In another little ditty, whose key lines are cited above, they sang the
praises of the tiny stream—you could stand with one foot on either bank with no
trouble stretching—as though it were a mighty mountain torrent. Somehow in Alfred, in the southern tier of
the Niagra Frontier, not too far from Corning and a bit further from Rochester,
out in the New York side of the Pennsylvania oil fields they imagined
themselves to be like the Ivy League schools nearer to the Atlantic.

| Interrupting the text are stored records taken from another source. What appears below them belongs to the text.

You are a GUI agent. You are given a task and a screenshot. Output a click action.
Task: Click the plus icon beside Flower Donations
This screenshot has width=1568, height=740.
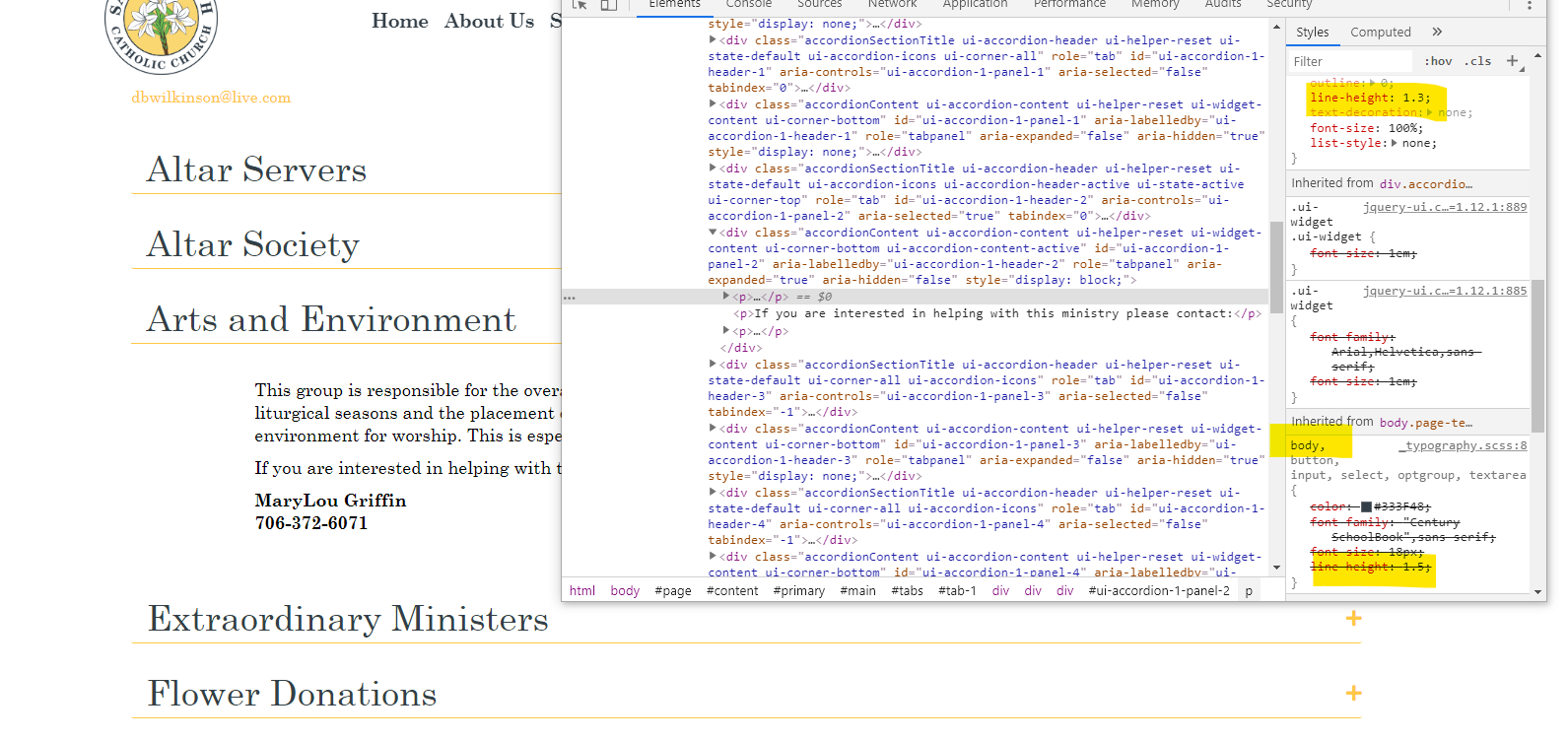pos(1353,693)
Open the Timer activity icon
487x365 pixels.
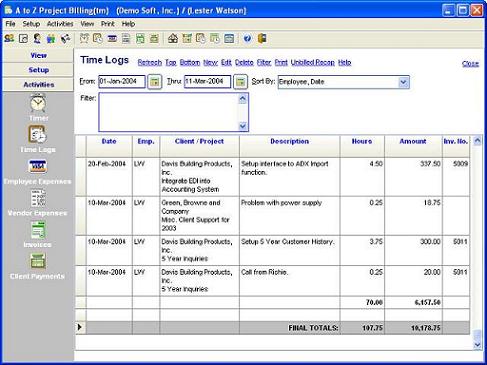(38, 103)
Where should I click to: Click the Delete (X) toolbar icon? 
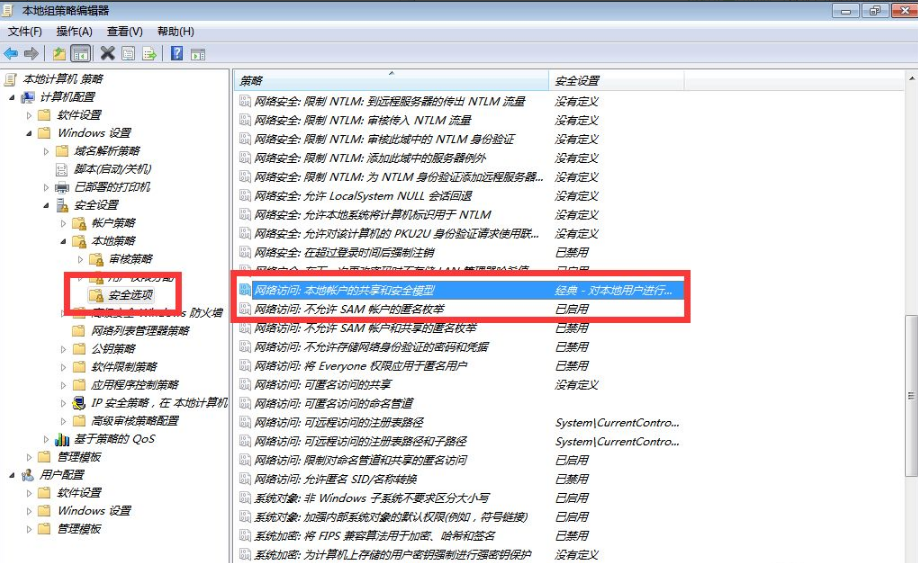(107, 53)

Of the Kanakadea I recall one little incident. Coming down from a big wooden structure that
served as the main lecture theatre, after our eight am lecture on Western Civ
(as it was known), we all jumped across the stream and then hurdled a small wooden
fence in order to arrive at our next destination, the small red brick building
in the valley below. One of the young
women in our group did not quite negotiate the trip over the fence and flopped
down in a most awkward posture. She then
stood up and nervously declared to all of us staring in wonder: “Thank goodness
for pantyhose.” As this was in the early
1960s and we were all still somewhat lagging in whatever advanced morals and
technology enjoyed by our counterparts in larger universities and in bigger
population centers, we were startled, or at least I was. First, because for a member of the female sex
to speak out with gusto about an embarrassing situation was rather unique.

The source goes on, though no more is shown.